Orangutan survival is threatened by habitat loss and illegal killing. Most wild populations will disappear over the next few decades unless threats are abated. Saving orangutans is ultimately in the hands of the governments and people of Indonesia and Malaysia, which need to ensure that habitats of viable orangutan populations are protected from deforestation and well managed to ensure no hunting takes place. Companies working in orangutan habitat also have to play a much bigger role in habitat management.
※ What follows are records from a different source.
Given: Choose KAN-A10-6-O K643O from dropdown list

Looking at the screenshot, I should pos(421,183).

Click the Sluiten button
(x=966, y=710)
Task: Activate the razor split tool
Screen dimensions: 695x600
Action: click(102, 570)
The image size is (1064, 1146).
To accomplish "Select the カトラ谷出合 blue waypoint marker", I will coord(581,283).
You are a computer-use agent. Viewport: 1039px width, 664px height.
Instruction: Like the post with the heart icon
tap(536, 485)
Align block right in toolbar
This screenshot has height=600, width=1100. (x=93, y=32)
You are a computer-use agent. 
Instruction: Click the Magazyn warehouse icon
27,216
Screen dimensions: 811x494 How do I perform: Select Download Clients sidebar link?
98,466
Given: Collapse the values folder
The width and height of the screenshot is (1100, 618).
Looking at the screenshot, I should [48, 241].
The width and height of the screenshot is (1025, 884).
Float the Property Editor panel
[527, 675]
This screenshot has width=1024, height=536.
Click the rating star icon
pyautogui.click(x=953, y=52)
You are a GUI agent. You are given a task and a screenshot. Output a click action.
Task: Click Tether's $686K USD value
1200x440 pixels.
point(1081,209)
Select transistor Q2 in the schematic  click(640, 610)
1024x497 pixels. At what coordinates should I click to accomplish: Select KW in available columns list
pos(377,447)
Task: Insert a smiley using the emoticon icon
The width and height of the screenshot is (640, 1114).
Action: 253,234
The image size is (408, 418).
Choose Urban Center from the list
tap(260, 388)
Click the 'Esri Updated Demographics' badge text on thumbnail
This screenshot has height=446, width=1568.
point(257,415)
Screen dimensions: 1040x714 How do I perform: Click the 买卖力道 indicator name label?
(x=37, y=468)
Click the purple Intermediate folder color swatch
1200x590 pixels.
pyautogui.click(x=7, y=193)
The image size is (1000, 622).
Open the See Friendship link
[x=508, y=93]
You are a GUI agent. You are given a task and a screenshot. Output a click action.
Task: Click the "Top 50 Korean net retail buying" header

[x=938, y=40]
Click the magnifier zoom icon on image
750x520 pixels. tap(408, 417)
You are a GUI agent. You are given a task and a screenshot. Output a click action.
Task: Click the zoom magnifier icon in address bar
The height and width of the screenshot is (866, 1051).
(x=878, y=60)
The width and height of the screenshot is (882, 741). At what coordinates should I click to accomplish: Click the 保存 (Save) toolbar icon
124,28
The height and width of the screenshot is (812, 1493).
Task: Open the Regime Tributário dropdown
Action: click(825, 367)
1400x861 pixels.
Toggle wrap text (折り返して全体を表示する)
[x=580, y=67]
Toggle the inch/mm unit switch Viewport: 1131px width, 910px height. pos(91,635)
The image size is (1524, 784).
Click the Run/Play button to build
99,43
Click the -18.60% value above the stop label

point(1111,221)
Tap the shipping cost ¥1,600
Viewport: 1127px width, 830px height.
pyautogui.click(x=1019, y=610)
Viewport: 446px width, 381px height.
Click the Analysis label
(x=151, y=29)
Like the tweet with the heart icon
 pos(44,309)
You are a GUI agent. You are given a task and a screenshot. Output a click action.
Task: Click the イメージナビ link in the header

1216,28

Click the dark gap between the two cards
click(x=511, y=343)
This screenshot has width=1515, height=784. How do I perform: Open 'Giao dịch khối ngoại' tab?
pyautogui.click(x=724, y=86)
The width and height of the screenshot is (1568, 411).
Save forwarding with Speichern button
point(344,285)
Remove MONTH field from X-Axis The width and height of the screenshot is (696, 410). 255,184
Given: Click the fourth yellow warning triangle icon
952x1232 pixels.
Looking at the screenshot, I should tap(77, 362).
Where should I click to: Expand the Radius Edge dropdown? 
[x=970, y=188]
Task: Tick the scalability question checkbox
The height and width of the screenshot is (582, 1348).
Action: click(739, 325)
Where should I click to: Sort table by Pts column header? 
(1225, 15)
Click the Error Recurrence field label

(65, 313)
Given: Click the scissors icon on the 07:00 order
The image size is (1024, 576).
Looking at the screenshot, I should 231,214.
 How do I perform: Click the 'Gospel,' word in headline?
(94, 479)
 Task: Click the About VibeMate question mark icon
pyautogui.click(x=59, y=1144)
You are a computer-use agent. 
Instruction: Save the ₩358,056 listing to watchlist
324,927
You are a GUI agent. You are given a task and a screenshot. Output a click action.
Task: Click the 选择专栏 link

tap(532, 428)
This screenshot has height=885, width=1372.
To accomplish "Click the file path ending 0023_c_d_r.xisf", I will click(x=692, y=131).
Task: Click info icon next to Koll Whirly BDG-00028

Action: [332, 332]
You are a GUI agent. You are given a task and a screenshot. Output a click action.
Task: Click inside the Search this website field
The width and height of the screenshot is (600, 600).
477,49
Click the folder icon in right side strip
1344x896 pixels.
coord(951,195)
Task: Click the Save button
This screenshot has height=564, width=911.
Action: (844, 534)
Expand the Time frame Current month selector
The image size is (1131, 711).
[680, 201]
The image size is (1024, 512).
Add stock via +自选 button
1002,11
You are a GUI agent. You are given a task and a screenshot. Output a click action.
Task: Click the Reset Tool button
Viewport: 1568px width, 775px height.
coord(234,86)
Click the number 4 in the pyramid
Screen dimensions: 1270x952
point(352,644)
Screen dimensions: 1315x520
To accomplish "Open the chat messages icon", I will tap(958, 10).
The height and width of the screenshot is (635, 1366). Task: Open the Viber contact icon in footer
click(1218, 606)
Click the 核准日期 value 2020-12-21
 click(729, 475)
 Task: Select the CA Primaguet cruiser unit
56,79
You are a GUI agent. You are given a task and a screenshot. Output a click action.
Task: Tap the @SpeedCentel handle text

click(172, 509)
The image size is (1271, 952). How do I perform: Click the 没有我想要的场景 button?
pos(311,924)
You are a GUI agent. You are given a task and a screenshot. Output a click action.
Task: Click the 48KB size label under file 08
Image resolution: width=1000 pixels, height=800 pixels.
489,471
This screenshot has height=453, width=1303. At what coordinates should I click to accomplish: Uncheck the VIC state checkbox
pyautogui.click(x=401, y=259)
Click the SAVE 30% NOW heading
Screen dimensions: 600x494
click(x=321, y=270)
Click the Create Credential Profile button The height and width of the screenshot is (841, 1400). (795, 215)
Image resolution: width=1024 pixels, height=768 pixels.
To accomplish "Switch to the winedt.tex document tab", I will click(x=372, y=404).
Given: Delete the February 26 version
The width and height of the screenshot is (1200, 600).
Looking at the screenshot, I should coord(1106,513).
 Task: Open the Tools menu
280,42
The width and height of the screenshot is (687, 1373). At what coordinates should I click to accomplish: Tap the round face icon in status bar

Although the major problems and the direct actions required to solve them-reducing forest loss and hunting-have been known for decades, orangutan populations continue to decline. Orangutan populations in Sumatra and Borneo have declined by between 2,280 and 5,250 orangutans annually over the past 25 years. As the total current population for the two species is some 60,000 animals in an area of about 90,000 km(2) , there is not much time left to make conservation efforts truly effective. Our review discusses what has and has not worked in conservation to guide future conservation efforts.